Segment Open

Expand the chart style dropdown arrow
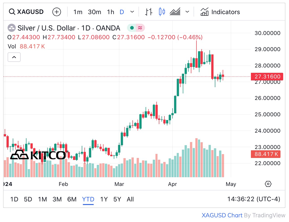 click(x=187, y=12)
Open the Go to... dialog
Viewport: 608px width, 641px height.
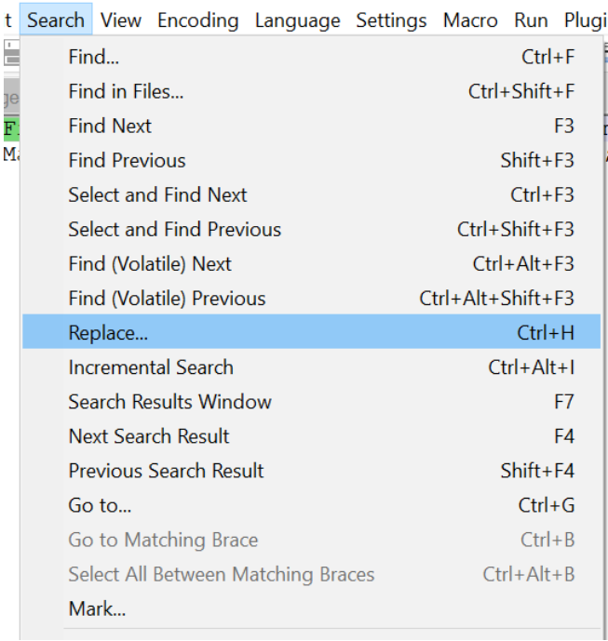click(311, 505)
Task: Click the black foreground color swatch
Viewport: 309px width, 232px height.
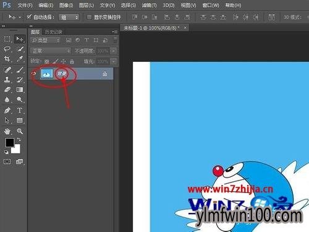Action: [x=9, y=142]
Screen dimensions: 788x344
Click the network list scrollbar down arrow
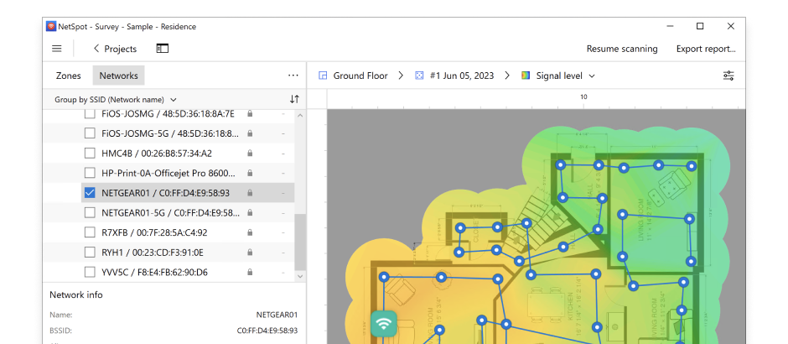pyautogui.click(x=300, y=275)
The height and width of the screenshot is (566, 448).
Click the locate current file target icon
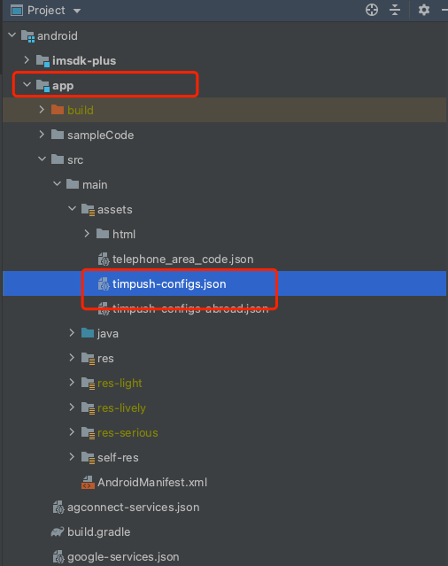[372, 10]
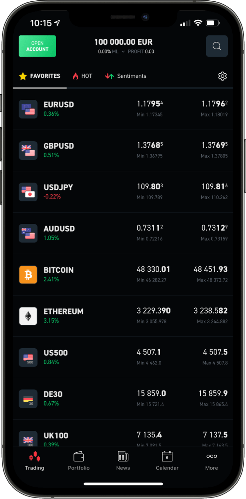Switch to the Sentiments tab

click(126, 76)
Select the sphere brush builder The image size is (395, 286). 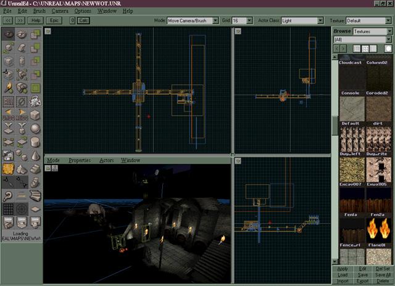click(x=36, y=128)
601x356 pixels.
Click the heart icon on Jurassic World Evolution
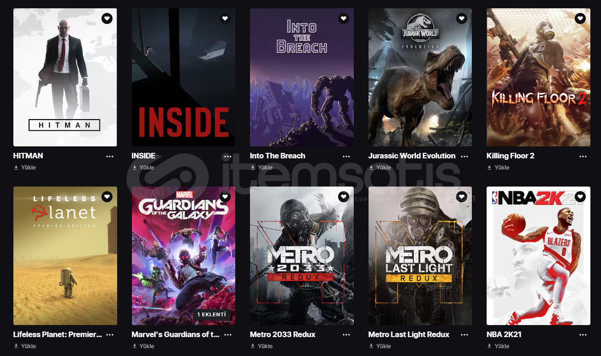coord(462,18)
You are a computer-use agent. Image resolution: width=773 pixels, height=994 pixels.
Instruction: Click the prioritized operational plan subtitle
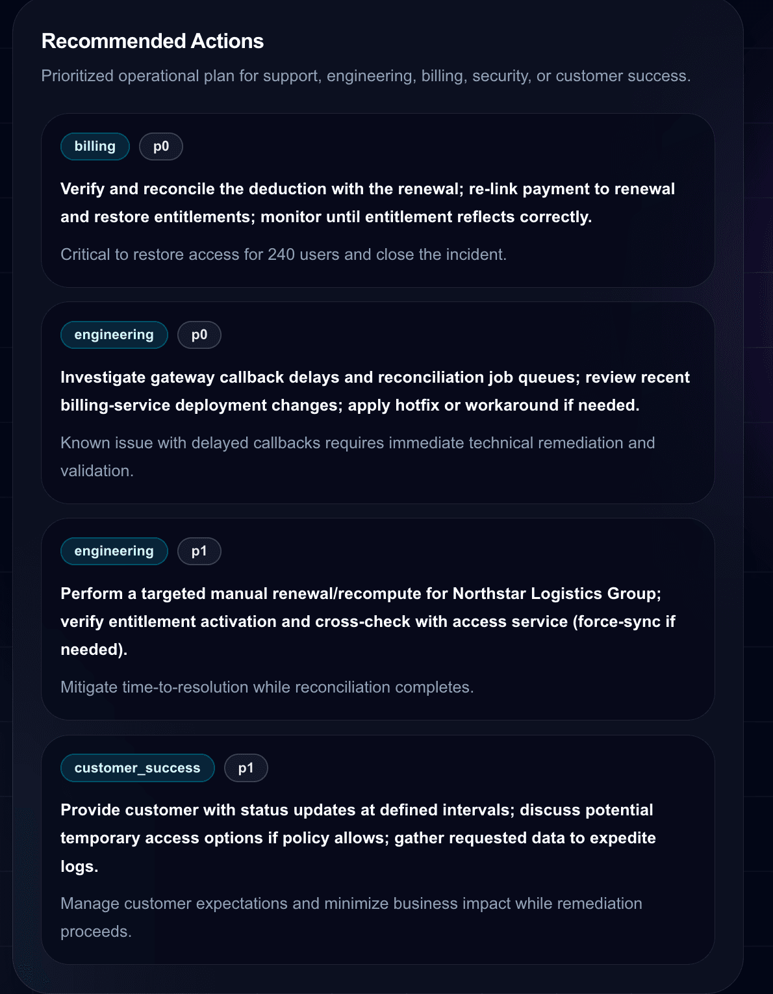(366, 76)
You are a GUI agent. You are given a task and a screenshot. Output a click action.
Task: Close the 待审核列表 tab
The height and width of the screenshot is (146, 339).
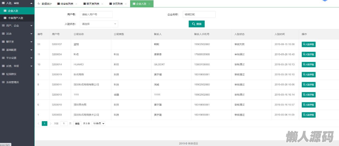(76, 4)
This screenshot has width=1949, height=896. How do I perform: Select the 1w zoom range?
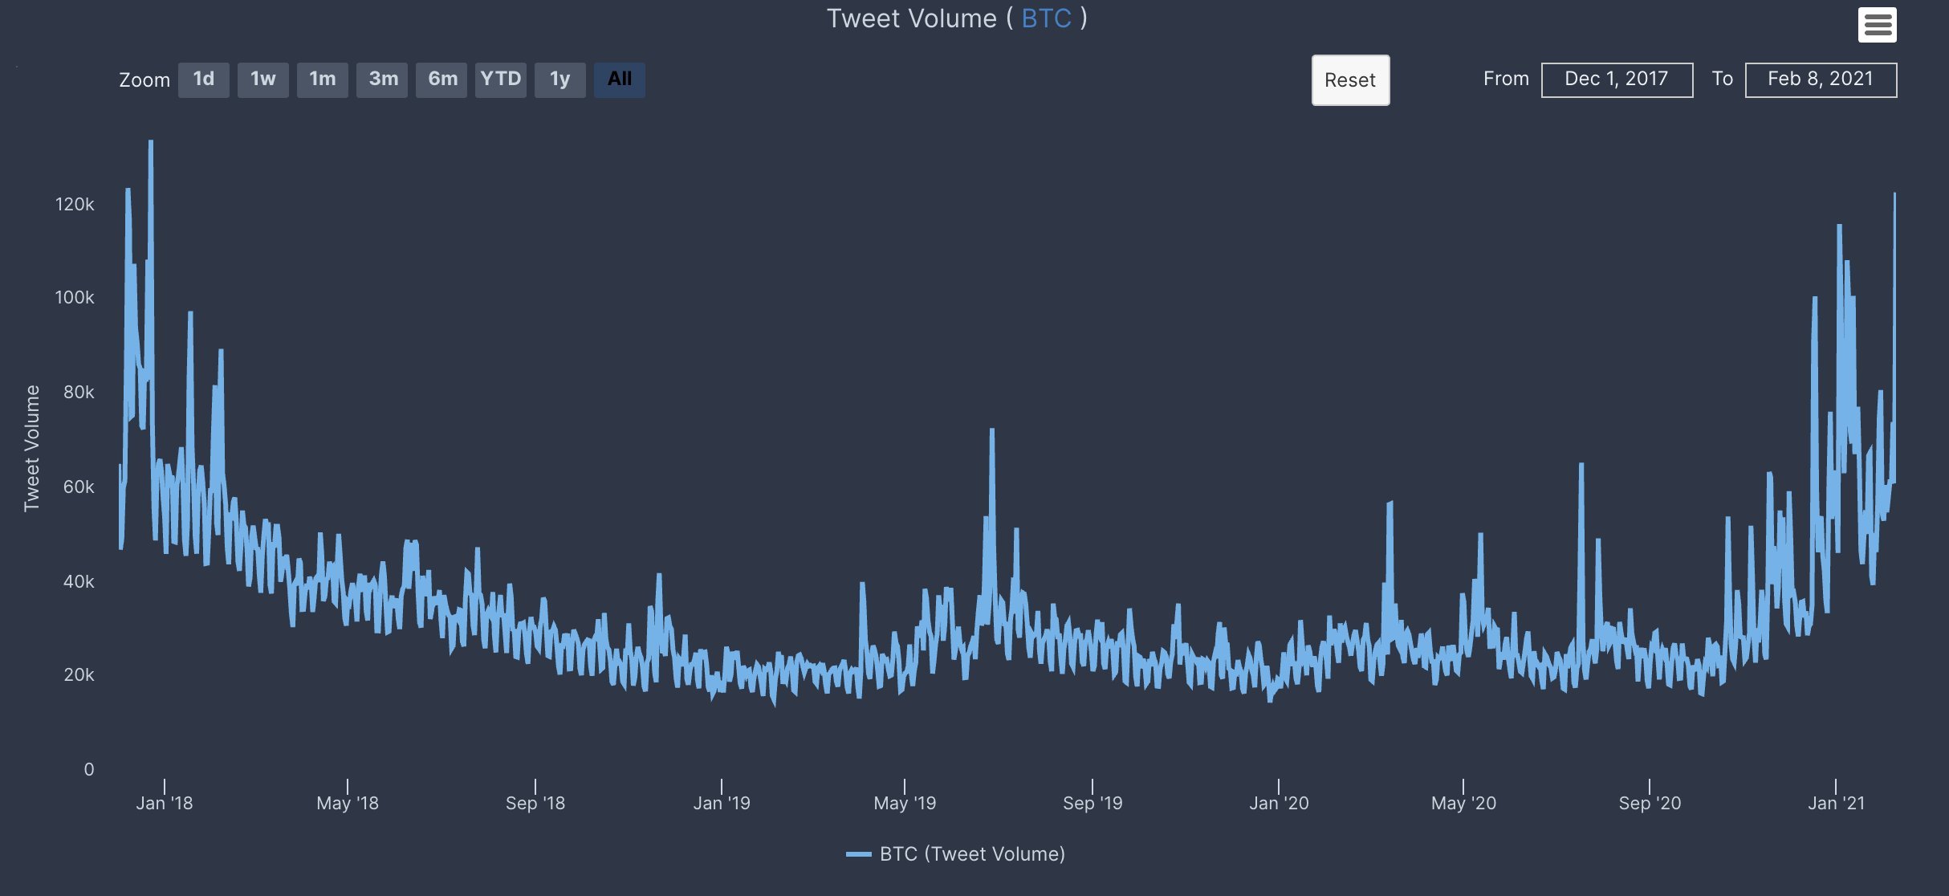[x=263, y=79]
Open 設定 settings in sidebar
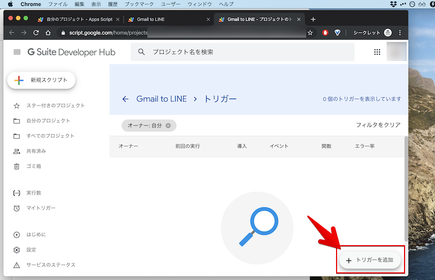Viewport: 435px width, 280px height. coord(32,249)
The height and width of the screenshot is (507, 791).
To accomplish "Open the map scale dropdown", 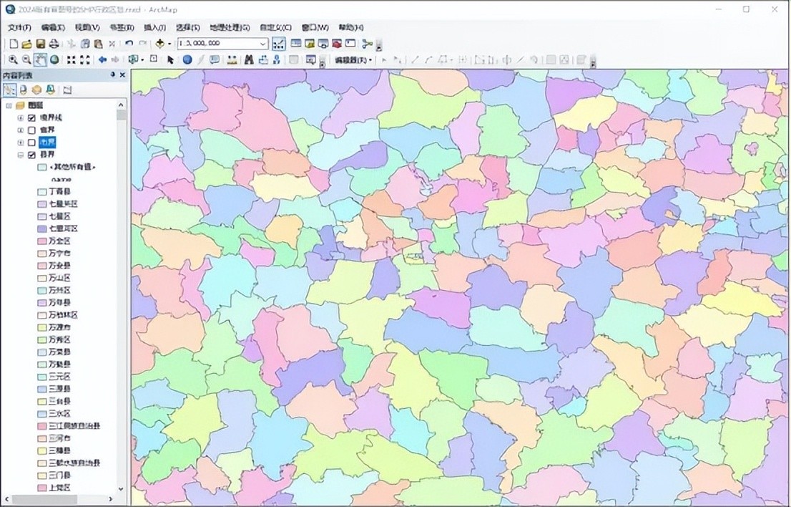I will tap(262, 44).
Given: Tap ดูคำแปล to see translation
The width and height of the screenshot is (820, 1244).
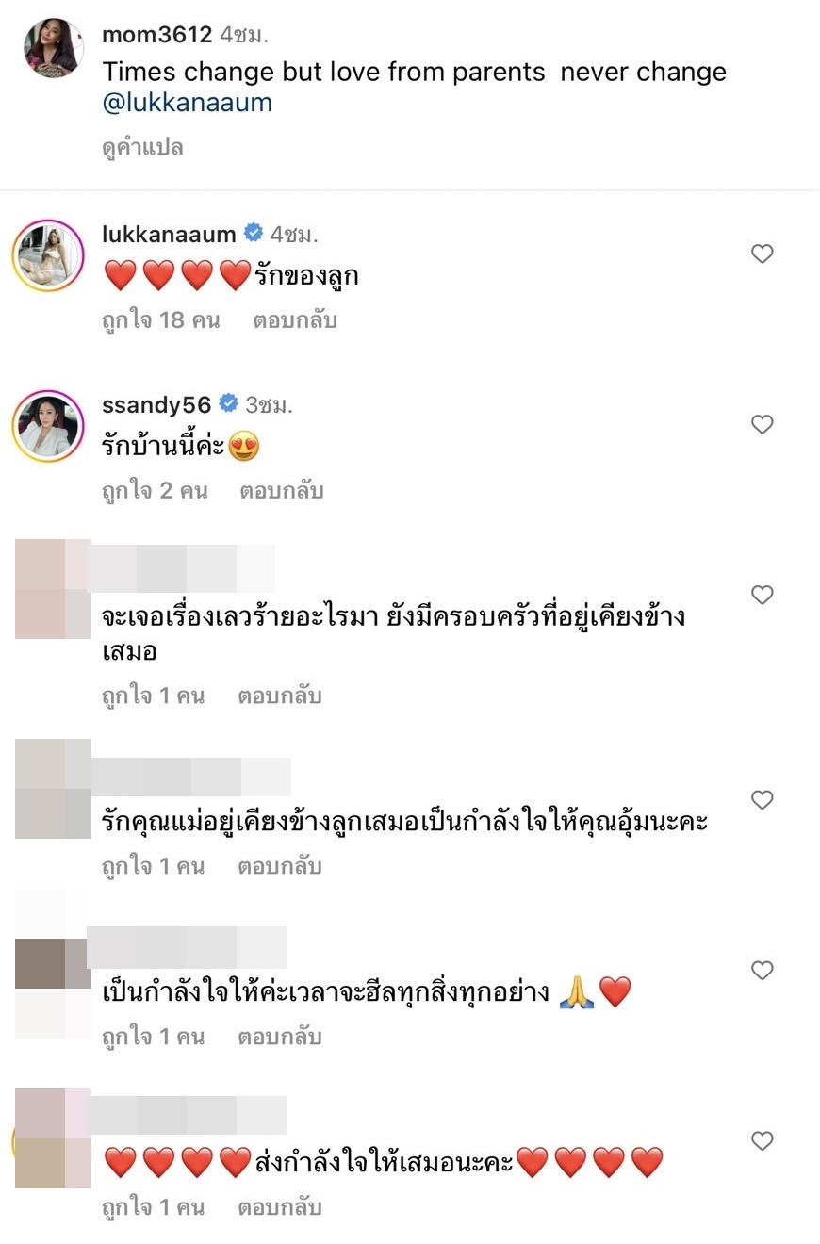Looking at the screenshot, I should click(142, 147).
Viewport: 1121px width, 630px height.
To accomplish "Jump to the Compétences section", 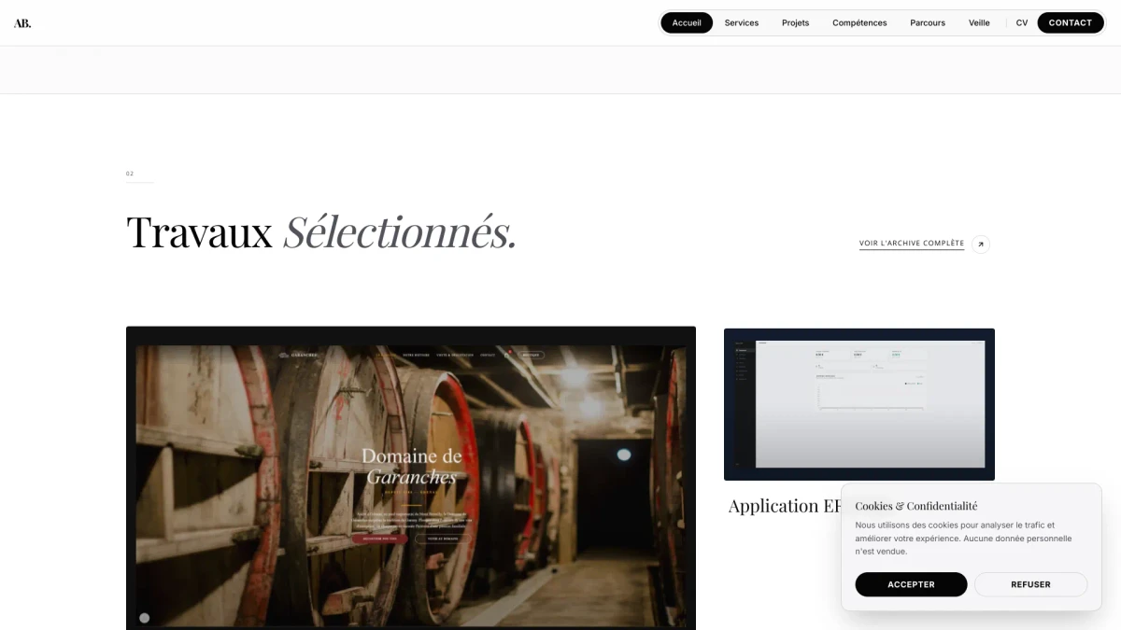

Segment Closed

[Your objective] The required answer is the lines from the one that contains "Given: Tap ดูคำแปล to see translation" through the last line of the records, restated word for word, with every picture dropped.

[Exercise solution]
Given: Tap ดูคำแปล to see translation
The width and height of the screenshot is (820, 1244).
Looking at the screenshot, I should click(142, 147).
Viewport: 1121px width, 630px height.
To accomplish "Jump to the Compétences section", 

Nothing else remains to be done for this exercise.